Anna: I am most passionate about the information we provide on candidates through the survey. New Hampshire has 400 state representatives and 24 state senators, and in a given year they vote on about 1,000 bills. These are people who make decisions that impact us on a day-to-day basis—on everything from what your property tax rate is to how much the state is sending to schools, or whether there will be a gas tax or road-use fee. That’s a lot for your average person to track. So, for me, this is just such a beautiful opportunity to make a real, concrete impact on everybody’s daily life.

Foundation: How does the Lewis Family Foundation support you?

Anna: We’re a small nonprofit, so our funding is a mix of personal donations, grants, and sponsorships. Last year, we got a big donation from them that gives us the ability to use our website in the classroom. I am very grateful that the Lewis Family Foundation is one of our grant donors.

Foundation: What do you see as the future of your organization?
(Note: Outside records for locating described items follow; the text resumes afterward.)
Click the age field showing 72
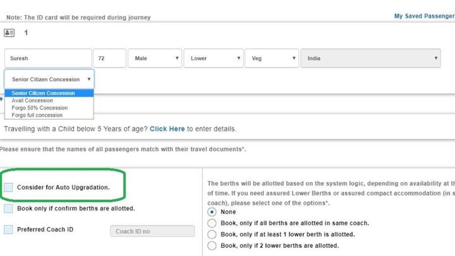Screen dimensions: 455x256 point(109,58)

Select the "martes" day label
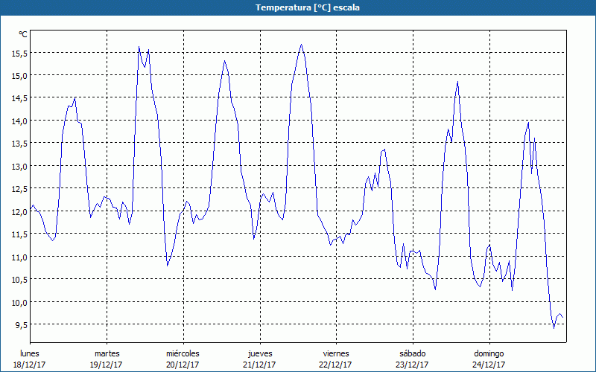(107, 353)
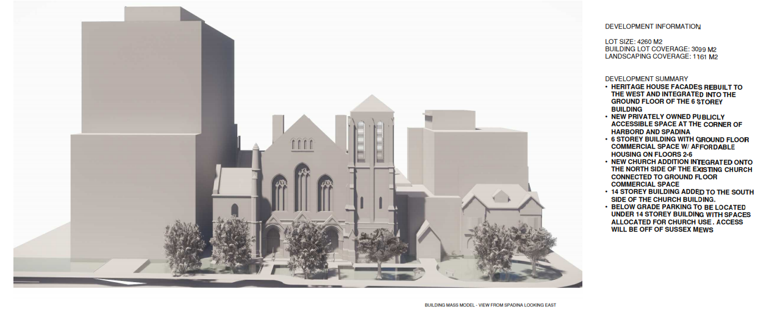Select the 6 storey building affordable housing bullet
This screenshot has height=320, width=758.
[x=676, y=147]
Anna: Long term, ideally, we’d like to build a model in New Hampshire that can be exported to other states and recreated all across the country. It would have to be a little different in every state, but that’s the dream.

Foundation: What do you do when you’re not working?

Anna: I am actually a mixed martial arts enthusiast. I’ve had a couple of amateur fights, I’m a purple belt in jiu-jitsu, and I enjoy training in Muay Thai and judo. It’s great stress relief, I’ll tell you that!

Foundation: What would people be surprised to learn about you?

Anna: I met my husband fighting!

Tell us a little about yourself. Which do you prefer?

Chocolate or vanilla?

Chocolate, all the way! I’m a little distrustful of anyone who says vanilla.

Reading a book or seeing a movie?

That one is really tough. Listening to an audio book is actually my favorite.

Going for a hike or sitting by a fire?

Going for a hike

Talking or listening?

If I’m being completely honest, unfortunately probably talking.

Dogs or cats?

Cats! I love them both—I used to volunteer at an animal shelter. But I’m definitely more of a cat person.

Being interviewed or having a tooth pulled?